* **What is required**: Copy every record that follows, word for word.
= = = = =
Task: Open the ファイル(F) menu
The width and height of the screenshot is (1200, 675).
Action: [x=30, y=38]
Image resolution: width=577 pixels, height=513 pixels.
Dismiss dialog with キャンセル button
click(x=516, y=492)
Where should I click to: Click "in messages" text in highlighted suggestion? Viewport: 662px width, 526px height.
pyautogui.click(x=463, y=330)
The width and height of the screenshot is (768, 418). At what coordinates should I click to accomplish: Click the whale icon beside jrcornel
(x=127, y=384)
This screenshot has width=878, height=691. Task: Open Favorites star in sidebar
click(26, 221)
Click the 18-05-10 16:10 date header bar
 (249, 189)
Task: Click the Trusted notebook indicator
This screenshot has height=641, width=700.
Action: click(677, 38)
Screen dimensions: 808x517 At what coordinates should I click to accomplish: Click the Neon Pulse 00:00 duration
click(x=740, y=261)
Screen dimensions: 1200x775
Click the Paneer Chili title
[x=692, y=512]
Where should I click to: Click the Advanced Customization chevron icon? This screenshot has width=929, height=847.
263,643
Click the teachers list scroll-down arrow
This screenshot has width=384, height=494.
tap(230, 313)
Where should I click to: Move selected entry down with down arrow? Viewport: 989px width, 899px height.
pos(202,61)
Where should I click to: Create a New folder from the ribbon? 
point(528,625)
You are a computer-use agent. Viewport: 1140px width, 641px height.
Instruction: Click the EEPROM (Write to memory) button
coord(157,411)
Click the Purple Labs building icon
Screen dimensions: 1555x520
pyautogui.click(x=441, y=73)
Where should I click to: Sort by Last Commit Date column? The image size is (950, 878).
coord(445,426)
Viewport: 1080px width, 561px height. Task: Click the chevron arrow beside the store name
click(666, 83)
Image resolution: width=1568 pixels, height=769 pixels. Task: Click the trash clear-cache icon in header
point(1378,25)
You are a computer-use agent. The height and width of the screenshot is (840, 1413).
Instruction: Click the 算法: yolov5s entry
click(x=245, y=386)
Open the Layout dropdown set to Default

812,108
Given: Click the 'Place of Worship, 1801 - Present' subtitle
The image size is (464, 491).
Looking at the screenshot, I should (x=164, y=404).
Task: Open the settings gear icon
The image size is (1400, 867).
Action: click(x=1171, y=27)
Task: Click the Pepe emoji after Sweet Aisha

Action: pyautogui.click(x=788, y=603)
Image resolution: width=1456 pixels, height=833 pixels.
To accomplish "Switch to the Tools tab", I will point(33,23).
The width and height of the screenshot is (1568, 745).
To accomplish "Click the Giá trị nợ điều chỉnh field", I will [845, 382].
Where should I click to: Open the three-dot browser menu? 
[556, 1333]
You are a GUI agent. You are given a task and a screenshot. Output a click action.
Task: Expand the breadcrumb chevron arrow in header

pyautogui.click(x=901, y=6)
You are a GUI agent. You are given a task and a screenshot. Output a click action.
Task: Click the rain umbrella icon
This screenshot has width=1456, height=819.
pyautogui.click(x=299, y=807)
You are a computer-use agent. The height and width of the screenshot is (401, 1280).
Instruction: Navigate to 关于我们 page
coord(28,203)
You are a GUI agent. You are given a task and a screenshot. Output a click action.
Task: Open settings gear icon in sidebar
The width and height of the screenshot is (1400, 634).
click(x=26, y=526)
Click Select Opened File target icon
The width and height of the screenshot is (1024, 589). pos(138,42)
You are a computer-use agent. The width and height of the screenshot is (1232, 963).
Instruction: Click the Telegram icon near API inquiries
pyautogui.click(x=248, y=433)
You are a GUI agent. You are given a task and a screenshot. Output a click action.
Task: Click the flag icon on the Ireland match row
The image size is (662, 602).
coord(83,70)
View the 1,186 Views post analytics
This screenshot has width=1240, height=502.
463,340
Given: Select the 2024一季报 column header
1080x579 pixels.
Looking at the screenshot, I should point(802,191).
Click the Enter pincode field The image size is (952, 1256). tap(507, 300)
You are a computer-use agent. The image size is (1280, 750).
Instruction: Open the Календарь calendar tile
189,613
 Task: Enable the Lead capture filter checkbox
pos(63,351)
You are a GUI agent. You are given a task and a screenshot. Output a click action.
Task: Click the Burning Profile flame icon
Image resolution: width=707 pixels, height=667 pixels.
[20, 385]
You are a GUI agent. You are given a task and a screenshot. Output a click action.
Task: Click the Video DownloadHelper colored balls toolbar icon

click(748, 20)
= = = = =
* **Written answer**:
Task: Open the ファイル(F) menu
The width and height of the screenshot is (1200, 675).
Action: [x=30, y=38]
Image resolution: width=577 pixels, height=513 pixels.
Dismiss dialog with キャンセル button
click(x=516, y=492)
Where should I click to: Click "in messages" text in highlighted suggestion? Viewport: 662px width, 526px height.
pyautogui.click(x=463, y=330)
The width and height of the screenshot is (768, 418). At what coordinates should I click to accomplish: Click the whale icon beside jrcornel
(x=127, y=384)
This screenshot has width=878, height=691. Task: Open Favorites star in sidebar
click(26, 221)
Click the 18-05-10 16:10 date header bar
 (249, 189)
Task: Click the Trusted notebook indicator
This screenshot has height=641, width=700.
Action: click(677, 38)
Screen dimensions: 808x517 At what coordinates should I click to accomplish: Click the Neon Pulse 00:00 duration
click(x=740, y=261)
Screen dimensions: 1200x775
Click the Paneer Chili title
[x=692, y=512]
Where should I click to: Click the Advanced Customization chevron icon? This screenshot has width=929, height=847.
263,643
Click the teachers list scroll-down arrow
This screenshot has width=384, height=494.
tap(230, 313)
Where should I click to: Move selected entry down with down arrow? Viewport: 989px width, 899px height.
pos(202,61)
Where should I click to: Create a New folder from the ribbon? 
point(528,625)
You are a computer-use agent. Viewport: 1140px width, 641px height.
Instruction: Click the EEPROM (Write to memory) button
coord(157,411)
Click the Purple Labs building icon
Screen dimensions: 1555x520
pyautogui.click(x=441, y=73)
Where should I click to: Sort by Last Commit Date column? The image size is (950, 878).
coord(445,426)
Viewport: 1080px width, 561px height. Task: Click the chevron arrow beside the store name
click(666, 83)
Image resolution: width=1568 pixels, height=769 pixels. Task: Click the trash clear-cache icon in header
point(1378,25)
You are a computer-use agent. The height and width of the screenshot is (840, 1413).
Instruction: Click the 算法: yolov5s entry
click(x=245, y=386)
Open the Layout dropdown set to Default

812,108
Given: Click the 'Place of Worship, 1801 - Present' subtitle
The image size is (464, 491).
Looking at the screenshot, I should (x=164, y=404).
Task: Open the settings gear icon
The image size is (1400, 867).
Action: click(x=1171, y=27)
Task: Click the Pepe emoji after Sweet Aisha

Action: pyautogui.click(x=788, y=603)
Image resolution: width=1456 pixels, height=833 pixels.
To accomplish "Switch to the Tools tab", I will point(33,23).
The width and height of the screenshot is (1568, 745).
To accomplish "Click the Giá trị nợ điều chỉnh field", I will [845, 382].
Where should I click to: Open the three-dot browser menu? 
[556, 1333]
You are a GUI agent. You are given a task and a screenshot. Output a click action.
Task: Expand the breadcrumb chevron arrow in header

pyautogui.click(x=901, y=6)
You are a GUI agent. You are given a task and a screenshot. Output a click action.
Task: Click the rain umbrella icon
This screenshot has width=1456, height=819.
pyautogui.click(x=299, y=807)
You are a computer-use agent. The height and width of the screenshot is (401, 1280).
Instruction: Navigate to 关于我们 page
coord(28,203)
You are a GUI agent. You are given a task and a screenshot. Output a click action.
Task: Open settings gear icon in sidebar
The width and height of the screenshot is (1400, 634).
click(x=26, y=526)
Click Select Opened File target icon
The width and height of the screenshot is (1024, 589). pos(138,42)
You are a computer-use agent. The width and height of the screenshot is (1232, 963).
Instruction: Click the Telegram icon near API inquiries
pyautogui.click(x=248, y=433)
You are a GUI agent. You are given a task and a screenshot. Output a click action.
Task: Click the flag icon on the Ireland match row
The image size is (662, 602).
coord(83,70)
View the 1,186 Views post analytics
This screenshot has width=1240, height=502.
463,340
Given: Select the 2024一季报 column header
1080x579 pixels.
Looking at the screenshot, I should point(802,191).
Click the Enter pincode field The image size is (952, 1256). tap(507, 300)
You are a computer-use agent. The image size is (1280, 750).
Instruction: Open the Календарь calendar tile
189,613
 Task: Enable the Lead capture filter checkbox
pos(63,351)
You are a GUI agent. You are given a task and a screenshot. Output a click action.
Task: Click the Burning Profile flame icon
Image resolution: width=707 pixels, height=667 pixels.
[20, 385]
You are a GUI agent. You are given a task and a screenshot. Output a click action.
Task: Click the Video DownloadHelper colored balls toolbar icon

click(748, 20)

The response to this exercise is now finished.